> [COMPITO DA SVOLGERE] Nel brano sulla sentenza antitrust contro Google, di quanto è salito il titolo di Alphabet a Wall Street dopo la notizia?

> [BRANO DEL DOCUMENTO]
Una sentenza storica evita lo smembramento di Google ma impone nuovi limiti per frenare il monopolio nella ricerca online.
NEW YORK — È ufficiale: Google potrà tenersi Chrome, il suo browser di punta, ma dovrà rinunciare agli accordi esclusivi che per anni le hanno garantito una posizione dominante nella ricerca online. Lo ha deciso la giudice federale Amit Mehta, che ha messo la parola fine a uno dei processi antitrust più attesi degli ultimi decenni. Un verdetto che salva un asset strategico dell’azienda ma obbliga il colosso di Mountain View a cambiare rotta.
La decisione della corte e le conseguenze per Google
Il cuore della sentenza è chiaro: Google è un monopolista, come già stabilito nel 2024, ma non dovrà cedere Chrome né altri asset principali. La corte ha però vietato alla compagnia di pagare produttori di smartphone o browser – come Apple, Samsung o Mozilla – per rendere Google Search la scelta predefinita e in certi casi l’unica opzione accessibile.

Secondo il tribunale, questi accordi hanno soffocato la libera concorrenza e limitato la possibilità per gli utenti di scegliere alternative valide. Google Assistant, Gemini e altri servizi collegati alla ricerca dovranno ora competere senza il vantaggio delle preinstallazioni esclusive. L’obiettivo è chiaro: favorire un ecosistema più aperto, dove anche i competitor possano guadagnarsi spazio senza partire svantaggiati.
Per Google significa perdere contratti multimiliardari, ma anche evitare lo scenario più temuto: la vendita forzata di Chrome, il software da cui passa buona parte della raccolta dati e dei ricavi pubblicitari futuri. Il titolo di Alphabet ha reagito bene alla notizia: nella giornata di ieri ha registrato un rialzo di oltre sei punti percentuali a Wall Street.
Le richieste del governo e la difesa di Mountain View
Il Dipartimento di Giustizia americano, supportato da una coalizione di Stati, aveva spinto per misure drastiche. Tra queste, la cessione del browser Chrome, lo stop agli accordi di esclusiva con i partner hardware e software, e perfino l’obbligo per Google di condividere i dati di ricerca con i concorrenti, come parte di un tentativo di riaprire il mercato.

> [RIGHE DI DATI]
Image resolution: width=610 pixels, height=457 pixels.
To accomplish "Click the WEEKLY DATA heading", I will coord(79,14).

...

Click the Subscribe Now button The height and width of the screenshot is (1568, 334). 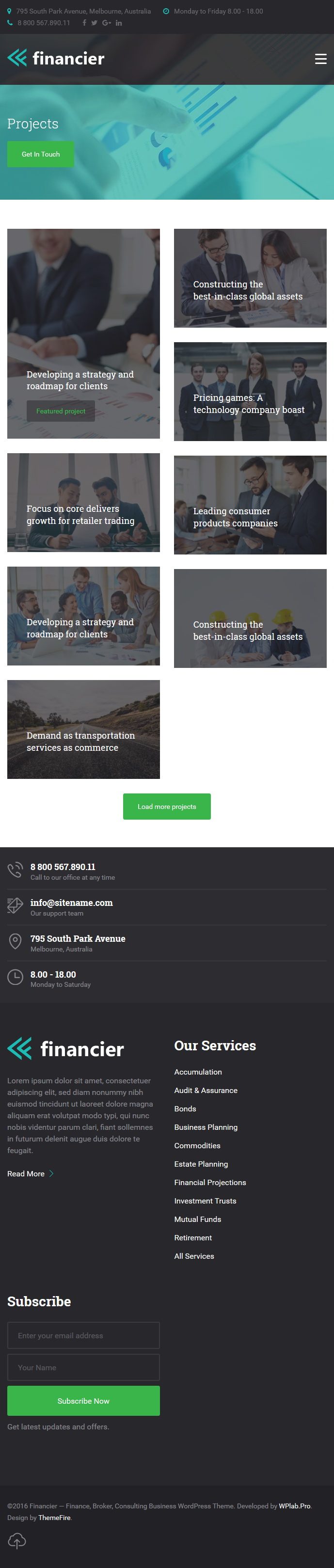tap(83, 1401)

> [RISULTATO] Di oltre sei punti percentuali.